Item coordinate data
Start
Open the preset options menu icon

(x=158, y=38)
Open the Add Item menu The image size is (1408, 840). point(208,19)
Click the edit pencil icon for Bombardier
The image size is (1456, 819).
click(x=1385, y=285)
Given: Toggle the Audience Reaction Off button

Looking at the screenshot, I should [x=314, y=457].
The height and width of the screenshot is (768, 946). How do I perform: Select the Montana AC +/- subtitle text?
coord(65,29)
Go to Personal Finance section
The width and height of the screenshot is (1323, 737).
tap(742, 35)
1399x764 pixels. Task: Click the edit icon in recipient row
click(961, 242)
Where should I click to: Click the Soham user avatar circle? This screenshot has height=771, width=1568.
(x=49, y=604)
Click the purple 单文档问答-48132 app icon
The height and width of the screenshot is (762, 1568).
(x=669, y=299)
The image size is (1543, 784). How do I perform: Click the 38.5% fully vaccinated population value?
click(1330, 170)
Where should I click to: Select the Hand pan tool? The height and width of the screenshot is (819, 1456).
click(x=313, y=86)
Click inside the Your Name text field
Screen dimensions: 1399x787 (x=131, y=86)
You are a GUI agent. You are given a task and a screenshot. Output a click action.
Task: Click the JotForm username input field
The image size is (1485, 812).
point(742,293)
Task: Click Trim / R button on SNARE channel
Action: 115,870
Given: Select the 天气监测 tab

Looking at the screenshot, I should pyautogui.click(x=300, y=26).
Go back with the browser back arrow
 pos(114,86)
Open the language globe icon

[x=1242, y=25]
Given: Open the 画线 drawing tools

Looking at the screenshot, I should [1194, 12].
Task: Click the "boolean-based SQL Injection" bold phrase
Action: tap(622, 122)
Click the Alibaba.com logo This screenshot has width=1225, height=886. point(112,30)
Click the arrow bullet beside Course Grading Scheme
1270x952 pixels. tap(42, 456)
End
DIRECTION. Copy all of the records above line for line, with no changes.

THE RESPONSE.
Open the preset options menu icon

(x=158, y=38)
Open the Add Item menu The image size is (1408, 840). point(208,19)
Click the edit pencil icon for Bombardier
The image size is (1456, 819).
click(x=1385, y=285)
Given: Toggle the Audience Reaction Off button

Looking at the screenshot, I should [x=314, y=457].
The height and width of the screenshot is (768, 946). How do I perform: Select the Montana AC +/- subtitle text?
coord(65,29)
Go to Personal Finance section
The width and height of the screenshot is (1323, 737).
tap(742, 35)
1399x764 pixels. Task: Click the edit icon in recipient row
click(961, 242)
Where should I click to: Click the Soham user avatar circle? This screenshot has height=771, width=1568.
(x=49, y=604)
Click the purple 单文档问答-48132 app icon
The height and width of the screenshot is (762, 1568).
(x=669, y=299)
The image size is (1543, 784). How do I perform: Click the 38.5% fully vaccinated population value?
click(1330, 170)
Where should I click to: Select the Hand pan tool? The height and width of the screenshot is (819, 1456).
click(x=313, y=86)
Click inside the Your Name text field
Screen dimensions: 1399x787 (x=131, y=86)
You are a GUI agent. You are given a task and a screenshot. Output a click action.
Task: Click the JotForm username input field
The image size is (1485, 812).
point(742,293)
Task: Click Trim / R button on SNARE channel
Action: 115,870
Given: Select the 天气监测 tab

Looking at the screenshot, I should pyautogui.click(x=300, y=26).
Go back with the browser back arrow
 pos(114,86)
Open the language globe icon

[x=1242, y=25]
Given: Open the 画线 drawing tools

Looking at the screenshot, I should [1194, 12].
Task: Click the "boolean-based SQL Injection" bold phrase
Action: tap(622, 122)
Click the Alibaba.com logo This screenshot has width=1225, height=886. point(112,30)
Click the arrow bullet beside Course Grading Scheme
1270x952 pixels. tap(42, 456)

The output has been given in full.